**Exercise A:**
Rewrite part of the rows below as a numbered list with blank lines omitted, beginning at the row line that contains "Toggle the 均线" and stopping after the last line of the rows.

**Excerpt to read:**
◇ ◇ ◇ ◇ ◇

## Cell Density using Deep People Counting

- Based on network discribed in [paper](https://yangliang.github.io/pdf/sp055u.pdf)
- Written in pytorch
- trained on INS1_BF dataset

[This](https://discuss.pytorch.org/t/torch-norm-3-6x-slower-than-manually-calculating-sum-of-squares/14684) fixed some problems with wrong channels

## TODO:

- [ ] Fix the issues with trying to load everything into memory - Error comes from trying to load all images into RAM fix in dataloader
- [ ] fix the mem leak of 152 gb
- [ ] reduce batch size, or iterator fix: [here](https://stackoverflow.com/questions/51444059/how-to-iterate-over-two-dataloaders-simultaneously-using-pytorch/57890309#57890309), [here](https://github.com/pytorch/pytorch/issues/1917#issuecomment-433698337) and [here](https://stackoverflow.com/questions/53280967/pytorch-nextitertraining-loader-extremely-slow-simple-data-cant-num-worke)
- [ ] switch model to use cuda otherwise this is will be hell
- [ ] save model and outpus for future study

In [1]:
import os

import torch
from torch.autograd import Variable
import torch.nn as nn
import torch.nn.functional as F
import torch.optim as optim
from torchvision import transforms, utils, datasets
from torch.utils.data import DataLoader

print(torch.cuda.current_device())

◇ ◇ ◇ ◇ ◇

**Data in this exercise:**
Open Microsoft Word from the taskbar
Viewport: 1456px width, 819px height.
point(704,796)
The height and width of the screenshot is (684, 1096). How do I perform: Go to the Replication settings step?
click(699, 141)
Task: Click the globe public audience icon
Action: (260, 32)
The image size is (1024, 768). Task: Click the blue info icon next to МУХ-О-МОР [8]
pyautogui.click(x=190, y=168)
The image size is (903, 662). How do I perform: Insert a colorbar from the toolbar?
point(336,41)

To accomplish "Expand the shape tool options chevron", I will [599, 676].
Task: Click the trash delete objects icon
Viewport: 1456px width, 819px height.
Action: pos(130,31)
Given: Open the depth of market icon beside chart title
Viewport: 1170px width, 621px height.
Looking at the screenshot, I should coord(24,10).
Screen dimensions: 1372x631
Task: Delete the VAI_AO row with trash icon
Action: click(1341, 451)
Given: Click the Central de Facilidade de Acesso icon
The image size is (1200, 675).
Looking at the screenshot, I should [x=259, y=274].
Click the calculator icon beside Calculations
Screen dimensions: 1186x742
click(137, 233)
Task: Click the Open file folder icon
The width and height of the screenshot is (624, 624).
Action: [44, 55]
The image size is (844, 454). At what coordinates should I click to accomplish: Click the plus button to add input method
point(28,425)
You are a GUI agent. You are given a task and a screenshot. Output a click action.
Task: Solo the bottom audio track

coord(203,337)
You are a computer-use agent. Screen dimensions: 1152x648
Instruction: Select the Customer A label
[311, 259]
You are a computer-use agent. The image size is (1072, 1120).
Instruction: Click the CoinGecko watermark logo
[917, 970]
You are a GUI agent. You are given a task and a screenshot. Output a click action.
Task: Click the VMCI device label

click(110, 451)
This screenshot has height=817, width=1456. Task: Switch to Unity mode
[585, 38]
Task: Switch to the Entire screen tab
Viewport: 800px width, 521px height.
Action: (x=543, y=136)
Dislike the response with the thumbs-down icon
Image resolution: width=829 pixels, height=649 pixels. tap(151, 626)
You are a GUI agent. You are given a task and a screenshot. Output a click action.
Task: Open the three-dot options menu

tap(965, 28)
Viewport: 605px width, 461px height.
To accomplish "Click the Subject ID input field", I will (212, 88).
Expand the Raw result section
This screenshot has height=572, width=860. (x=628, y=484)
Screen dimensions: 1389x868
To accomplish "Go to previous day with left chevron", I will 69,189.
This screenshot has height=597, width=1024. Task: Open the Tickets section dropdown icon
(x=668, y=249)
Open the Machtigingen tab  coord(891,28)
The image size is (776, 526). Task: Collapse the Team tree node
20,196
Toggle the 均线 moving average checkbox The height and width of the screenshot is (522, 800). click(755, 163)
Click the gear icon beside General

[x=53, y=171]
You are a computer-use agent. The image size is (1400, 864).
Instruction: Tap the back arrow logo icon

◇ ◇ ◇ ◇ ◇

**Exercise B:**
According to the people-counting notebook above, what dataset was the network trained on?

**Written reply A:**
1. Toggle the 均线 moving average checkbox The height and width of the screenshot is (522, 800). click(755, 163)
2. Click the gear icon beside General
3. [x=53, y=171]
4. You are a computer-use agent. The image size is (1400, 864).
5. Instruction: Tap the back arrow logo icon

**Written reply B:**
The INS1_BF dataset.